Blunted response of L-type calcium current to simulated ischemia and reperfusion in ventricular myocytes from diabetic rabbits
10.3969/j.issn.1000-4718.2010.11.014
- VernacularTitle:糖尿病家兔心室肌细胞L型钙电流对模拟缺血-再灌注呈"钝化"反应
- Author:
Jian LI
;
Qing LIU
;
Guangping LI
- Publication Type:Journal Article
- Keywords:
Diabetes mellitus;
Ischemia;
Reperfusion;
Ventricular myocytes;
L-type calcium current
- From:
Chinese Journal of Pathophysiology
2010;26(11):2155-2160
- CountryChina
- Language:Chinese
-
Abstract:
AIM: To evaluate the effects of simulated acute ischemia and reperfusion on L-type calcium current (ICa,L) in ventricular myocytes from diabetic and non-diabetic rabbits.METHODS: Using whole-cell patch clamp techniques, ICa,L was measured in left ventricular myocytes isolated from 6-week alloxan-induced diabetic rabbits and age-matched control ones at baseline, 5 min of simulated ischemia, and 5 min of reperfusion.RESULTS: There were no significant differences on baseline maximum ICa,L densities between diabetic and control ventricular myocytes.

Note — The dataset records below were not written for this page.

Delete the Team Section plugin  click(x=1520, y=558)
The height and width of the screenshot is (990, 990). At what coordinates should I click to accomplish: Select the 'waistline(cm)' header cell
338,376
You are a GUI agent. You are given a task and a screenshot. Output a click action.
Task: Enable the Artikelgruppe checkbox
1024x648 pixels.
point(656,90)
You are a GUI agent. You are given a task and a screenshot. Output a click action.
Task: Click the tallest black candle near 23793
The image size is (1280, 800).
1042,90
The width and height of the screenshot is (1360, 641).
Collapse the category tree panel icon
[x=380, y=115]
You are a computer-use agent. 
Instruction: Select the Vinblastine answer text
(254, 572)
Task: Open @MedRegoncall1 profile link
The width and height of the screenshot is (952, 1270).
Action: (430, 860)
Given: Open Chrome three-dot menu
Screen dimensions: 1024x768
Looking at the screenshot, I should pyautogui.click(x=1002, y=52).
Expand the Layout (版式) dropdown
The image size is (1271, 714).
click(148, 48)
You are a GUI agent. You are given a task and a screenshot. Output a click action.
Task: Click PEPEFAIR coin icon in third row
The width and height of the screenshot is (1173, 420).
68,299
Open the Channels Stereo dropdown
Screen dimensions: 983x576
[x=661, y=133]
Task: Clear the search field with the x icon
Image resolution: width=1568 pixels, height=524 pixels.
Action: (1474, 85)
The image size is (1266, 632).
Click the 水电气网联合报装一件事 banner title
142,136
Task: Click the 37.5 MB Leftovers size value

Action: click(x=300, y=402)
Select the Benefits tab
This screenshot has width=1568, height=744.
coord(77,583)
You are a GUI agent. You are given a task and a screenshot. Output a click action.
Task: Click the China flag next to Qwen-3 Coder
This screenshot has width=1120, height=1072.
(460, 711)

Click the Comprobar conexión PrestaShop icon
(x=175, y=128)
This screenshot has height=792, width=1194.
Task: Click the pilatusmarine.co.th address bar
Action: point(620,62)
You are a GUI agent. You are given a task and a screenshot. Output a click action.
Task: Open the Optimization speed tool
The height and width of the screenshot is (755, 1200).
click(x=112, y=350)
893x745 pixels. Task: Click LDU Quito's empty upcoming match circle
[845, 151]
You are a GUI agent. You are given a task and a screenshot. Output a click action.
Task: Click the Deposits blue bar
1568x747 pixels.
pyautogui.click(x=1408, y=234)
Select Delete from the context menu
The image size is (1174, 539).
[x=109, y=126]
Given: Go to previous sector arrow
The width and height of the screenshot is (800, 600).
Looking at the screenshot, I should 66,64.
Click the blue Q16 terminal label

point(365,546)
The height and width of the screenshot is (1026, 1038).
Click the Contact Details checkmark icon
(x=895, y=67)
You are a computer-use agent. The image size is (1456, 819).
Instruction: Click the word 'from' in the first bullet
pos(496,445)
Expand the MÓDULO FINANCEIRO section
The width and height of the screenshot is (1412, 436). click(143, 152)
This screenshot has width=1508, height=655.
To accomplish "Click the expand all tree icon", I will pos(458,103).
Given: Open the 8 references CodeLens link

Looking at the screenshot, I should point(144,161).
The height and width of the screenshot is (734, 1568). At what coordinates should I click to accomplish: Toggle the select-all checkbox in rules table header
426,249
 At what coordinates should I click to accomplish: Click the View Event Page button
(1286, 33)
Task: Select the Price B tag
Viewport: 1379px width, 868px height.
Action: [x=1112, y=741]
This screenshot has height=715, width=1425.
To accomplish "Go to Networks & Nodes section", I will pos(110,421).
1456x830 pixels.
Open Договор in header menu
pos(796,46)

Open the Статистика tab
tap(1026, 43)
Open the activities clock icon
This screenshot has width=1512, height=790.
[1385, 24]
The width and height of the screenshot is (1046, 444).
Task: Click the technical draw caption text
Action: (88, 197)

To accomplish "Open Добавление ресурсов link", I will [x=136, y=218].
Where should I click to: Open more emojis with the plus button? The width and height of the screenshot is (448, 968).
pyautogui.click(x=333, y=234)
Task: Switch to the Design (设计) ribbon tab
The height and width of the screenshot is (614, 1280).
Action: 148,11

In control cells (n=11), maximal ICa,L densities of baseline, ischemia and reperfusion were (-8.36±1.63)pA/pF, (-5.90±1.75)pA/pF and (-4.22±1.02)pA/pF, respectively. The ICa,L of ischemia was less than that of baseline (P<0.01), while the ICa,L of reperfusion was less than those of baseline (P<0.01) and ischemia (P<0.05). In diabetic cells (n=9),the ICa,L of baseline, ischemia and reperfusion were (-7.55±1.62)pA/pF, (-6.05±1.58)pA/pF and (-5.12±1.13)pA/pF, respectively. Only ICa,L of reperfusion was less than that of baseline (P<0.01), while ICa,L of ischemia was not significantly different from that of baseline (P>0.05) or reperfusion (P>0.05).CONCLUSION: ICa,L in diabetic ventricular myocytes represents blunted response to acute ischemic injury, being decreased more slowly than that in control cells. Post-ischemic reperfusion is still a potent inhibitor against ICa,L in both diabetic and non-diabetic cells. This study may be indicative of the mechanism about ischemia-reperfusion injury to diabetic myocardium and the therapy for diabetic patients with ischemic heart disease.